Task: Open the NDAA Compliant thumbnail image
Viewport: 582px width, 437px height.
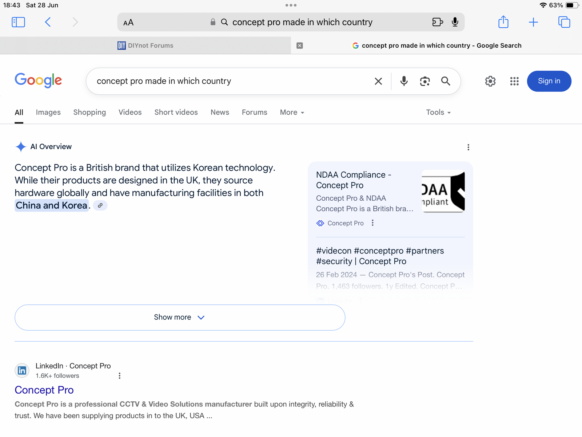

--

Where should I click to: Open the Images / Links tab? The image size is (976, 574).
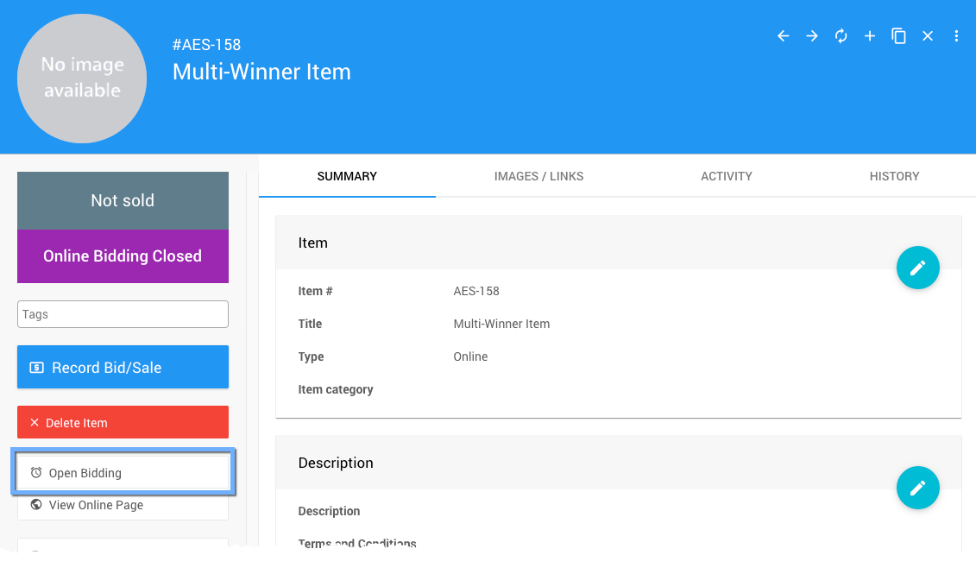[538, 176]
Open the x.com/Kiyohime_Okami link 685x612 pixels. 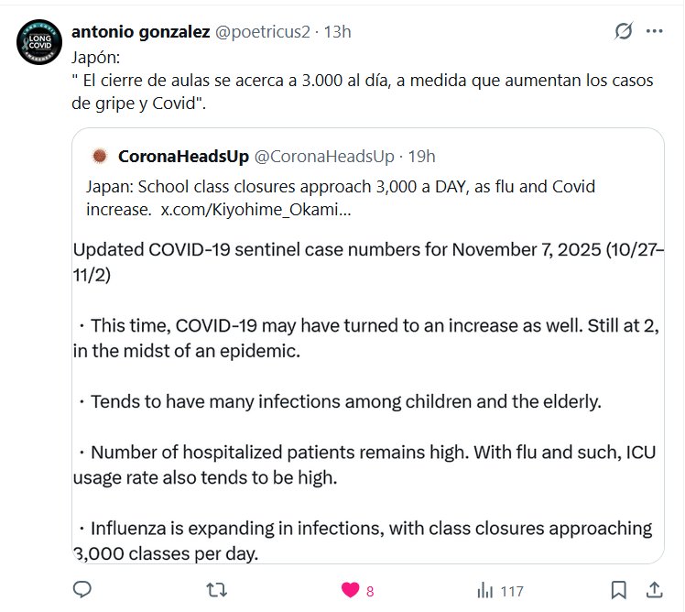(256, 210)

---

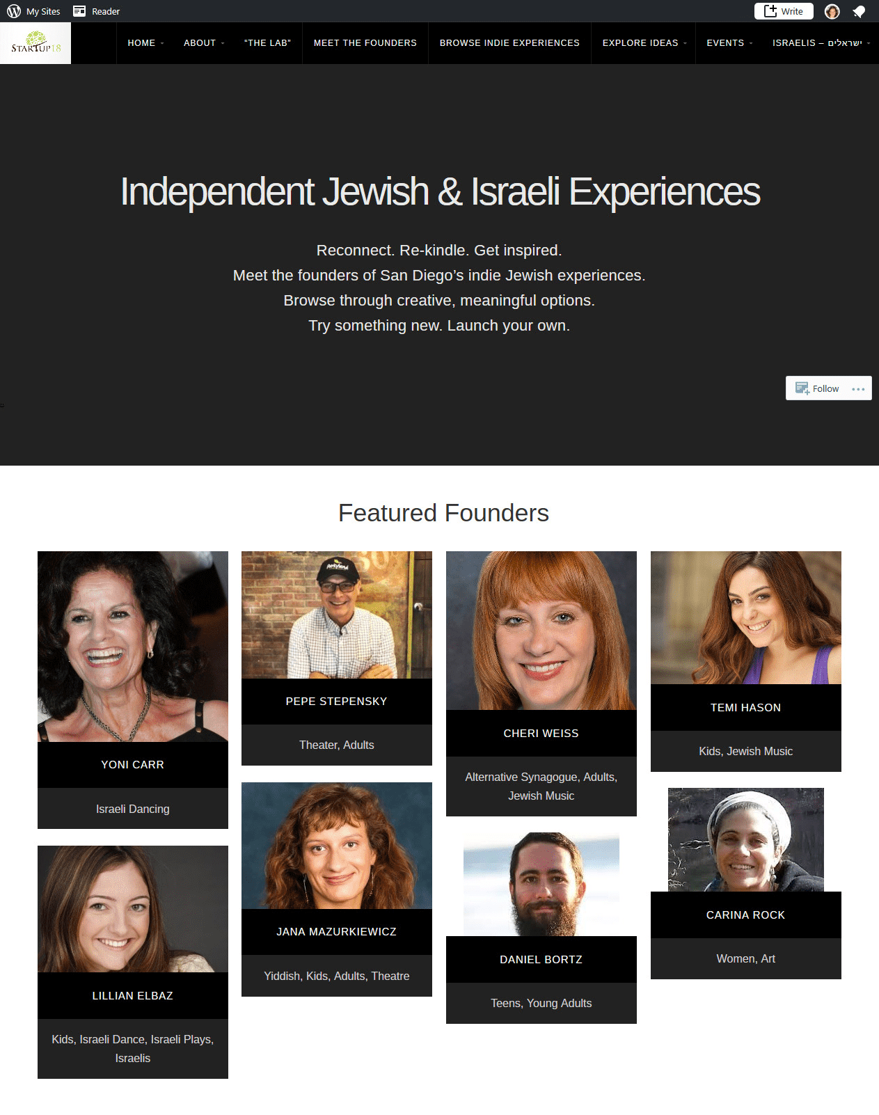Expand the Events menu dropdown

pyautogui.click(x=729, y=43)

▶ **Task goal**: Reprint the lines from the line with "Expand the Events menu dropdown" through the line with "pyautogui.click(x=729, y=43)", both included, with "dropdown" replaced by "list" and everything else unchanged. Leave out the pictures.

▶ **Right answer**:
Expand the Events menu list

pyautogui.click(x=729, y=43)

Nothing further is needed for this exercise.